__Extract provided__
━━━━━━━━
Stannern meteorite fell on May 22, 1808 into the Moravian village Stonařov (in German Stannern), in today's Czech Republic.

==Classification==
The meteorites were classified into the HED meteorite clan (possibly from asteroid 4 Vesta) and eucrite sub-group.

==The fall==
The fall was witnessed by many and dozens of fragments were soon collected by naturalist Karl Schreibers.

The meteorite shower occurred on Sunday 22 May 1808, shortly before 06:00. The meteorites fell into an elliptic area (strewnfield) oriented north–south with height about 12.5 km and width 4.8 km, into Stonařov and neighbouring villages (among them Otín, Cerekvička-Rosice, Dlouhá Brtnice, Hladov, Stará Říše). The event was witnessed by people on their way into the church. According to the local chronicle the fall took about 8 minutes and the number of meteorites was estimated to 200–300. No person was injured and no property was damaged.

Shortly after the fall Dr. Karl Schreibers, director of natural science collections in Vienna, arrived to the place, organized search for the fragments and thoroughly documented the event.
━━━━━━━━
__Recorded information__
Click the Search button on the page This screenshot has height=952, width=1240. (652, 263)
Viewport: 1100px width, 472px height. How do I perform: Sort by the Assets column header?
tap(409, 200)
━━━━━━━━
__Work to complete__
- a) Decide whether each statement agrees with the Stannern meteorite text, answering yes or no and quoting the deciding words: (i) the meteorites fell on a Sunday; (ii) several people were hurt by the falling stones; (iii) the strewnfield ran east to west.
- b) Take the Stannern meteorite text further, starting after its final sentence.
The listing has nothing to do with the Stannern meteorite text.

__Answers in order__
- a)
(i) Yes: "The meteorite shower occurred on Sunday 22 May 1808, shortly before 06:00."
(ii) No: "No person was injured and no property was damaged."
(iii) No: "oriented north–south"

- b)
==Sample distribution==
Most of the 66 found fragments weight between 32–48 g with the largest one having over 6 kg. Total recovered weight was about 52 kg.
The stones found their way into museums all over the world. The largest fragment is stored in the Museum of Natural History in Vienna.

== Literature ==
- Journal of Natural Philosophy, Chemistry and the Arts, volume XXV, 1810, published by William Nicholson: Analysis of the aerolite that fell on Stannern, Moravia, article by Louis Nicolas Vauquelin, p. 54-59. Google books scan
- For the 200th anniversary of the event Museum of Vysočina Region in Jihlava published proceedings about the Stonařov meteorite. The document contains, among others, contemporary records and complete list of places keeping the fragments.